4. The high-entropy oxide material composite ternary material and the preparation method thereof as claimed in claim 1, wherein the calcination temperature in step (1) is 1000-1500 ℃.

5. A high entropy oxide material composite ternary material and its preparation method according to claim 1, characterized in that, the calcination time in step (1) is 0.5-10 h.

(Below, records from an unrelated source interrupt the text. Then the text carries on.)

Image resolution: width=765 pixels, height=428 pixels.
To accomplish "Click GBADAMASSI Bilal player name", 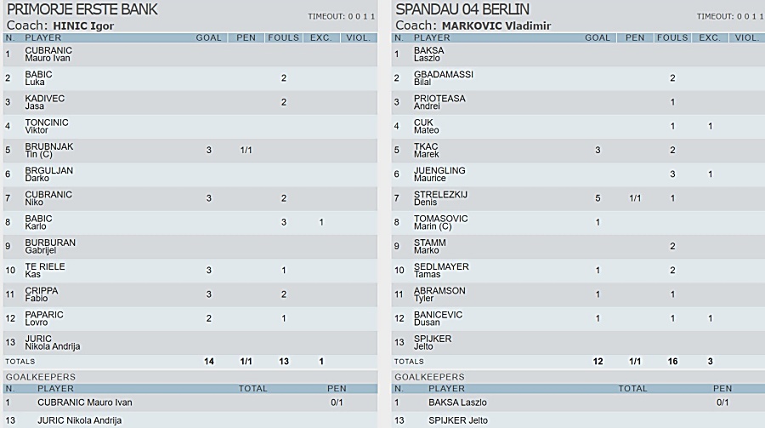I will click(x=444, y=77).
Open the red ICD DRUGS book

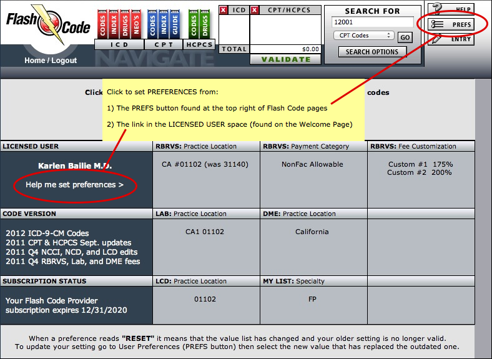(125, 24)
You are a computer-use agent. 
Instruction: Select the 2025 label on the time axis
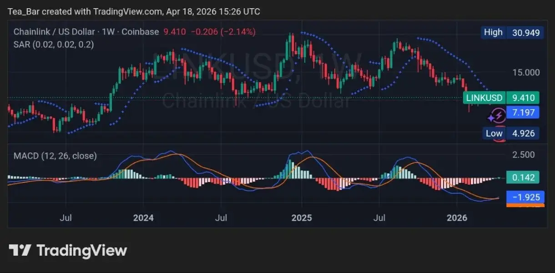pos(302,218)
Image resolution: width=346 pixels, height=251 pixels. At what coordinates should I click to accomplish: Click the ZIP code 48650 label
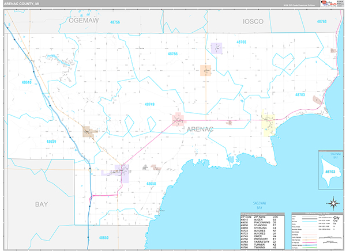coord(104,237)
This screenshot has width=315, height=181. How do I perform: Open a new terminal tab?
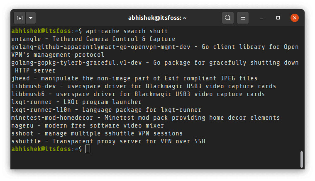[x=20, y=18]
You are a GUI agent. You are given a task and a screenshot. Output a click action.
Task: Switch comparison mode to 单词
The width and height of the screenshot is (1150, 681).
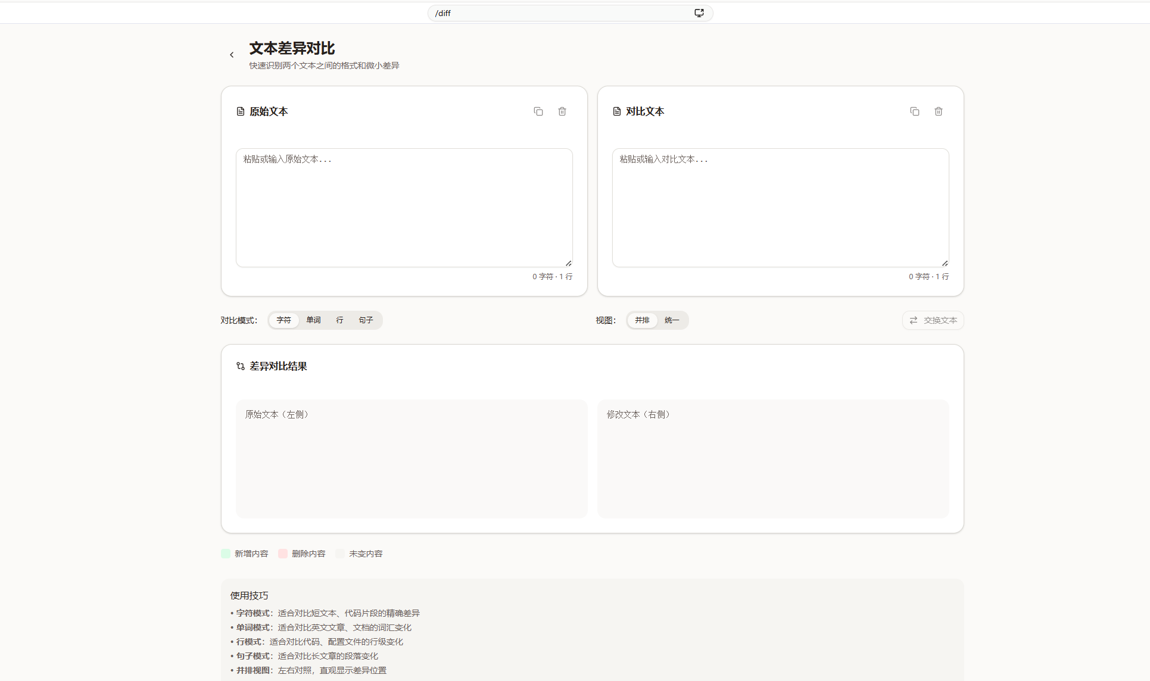(313, 320)
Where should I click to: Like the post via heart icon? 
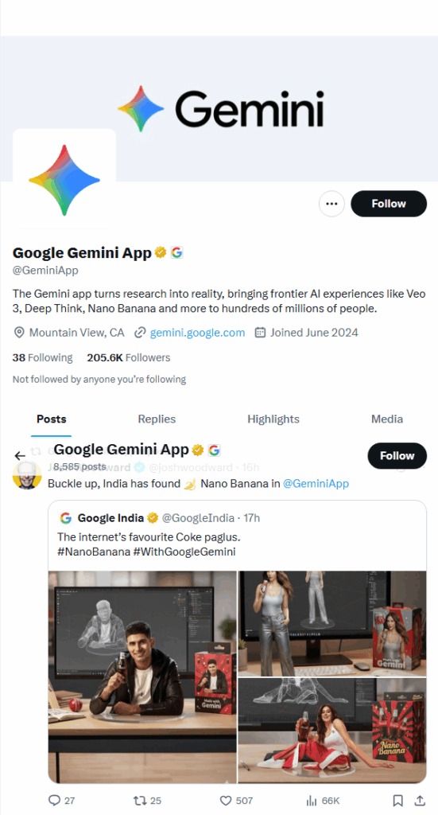click(225, 800)
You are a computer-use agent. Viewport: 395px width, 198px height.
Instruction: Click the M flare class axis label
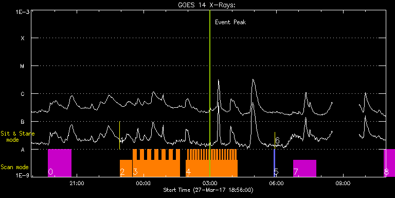23,66
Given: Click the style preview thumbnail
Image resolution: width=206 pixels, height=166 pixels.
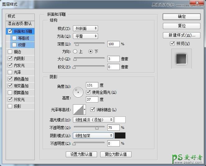Looking at the screenshot, I should coord(181,59).

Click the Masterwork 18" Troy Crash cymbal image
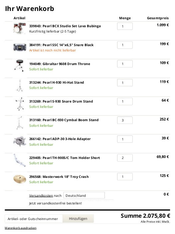[20, 179]
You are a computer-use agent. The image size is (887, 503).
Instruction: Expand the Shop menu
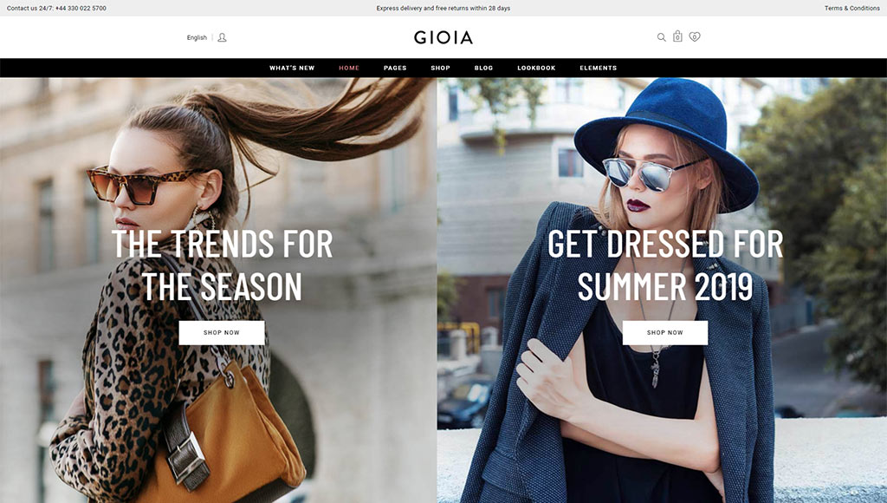coord(440,68)
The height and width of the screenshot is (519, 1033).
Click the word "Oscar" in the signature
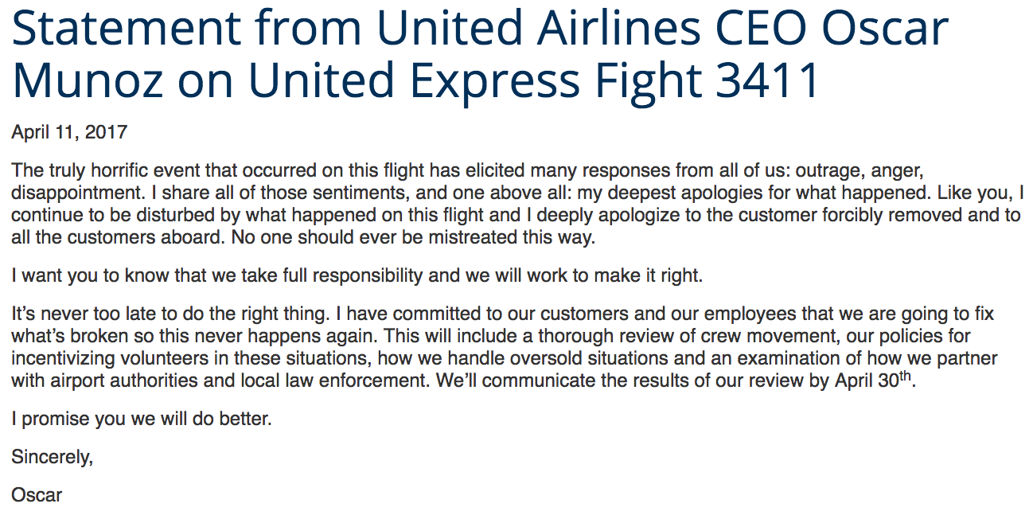tap(37, 494)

6. A high entropy oxide material composite ternary material and its preparation method according to claim 1, characterized in that, the calcination atmosphere in step (1) is air or oxygen atmosphere.

7. A high-entropy oxide material composite ternary material and a preparation method thereof according to claim 1, wherein the solvent A in the step (2) is one or more of ethanol, ethylene glycol and acetone.

8. A high entropy oxide material composite ternary material and a preparation method thereof according to claim 1, characterized in that, the mass ratio of the high entropy oxide and the ternary material in the step (2) is 0.1% -10%.

9. The high-entropy oxide material composite ternary material and the preparation method thereof as claimed in claim 1, wherein the calcination temperature in the step (2) is 500-600 ℃.

10. A high entropy oxide material composite ternary material and its preparation method according to claim 1, characterized in that, the calcination time in step (2) is 0.5-5 h.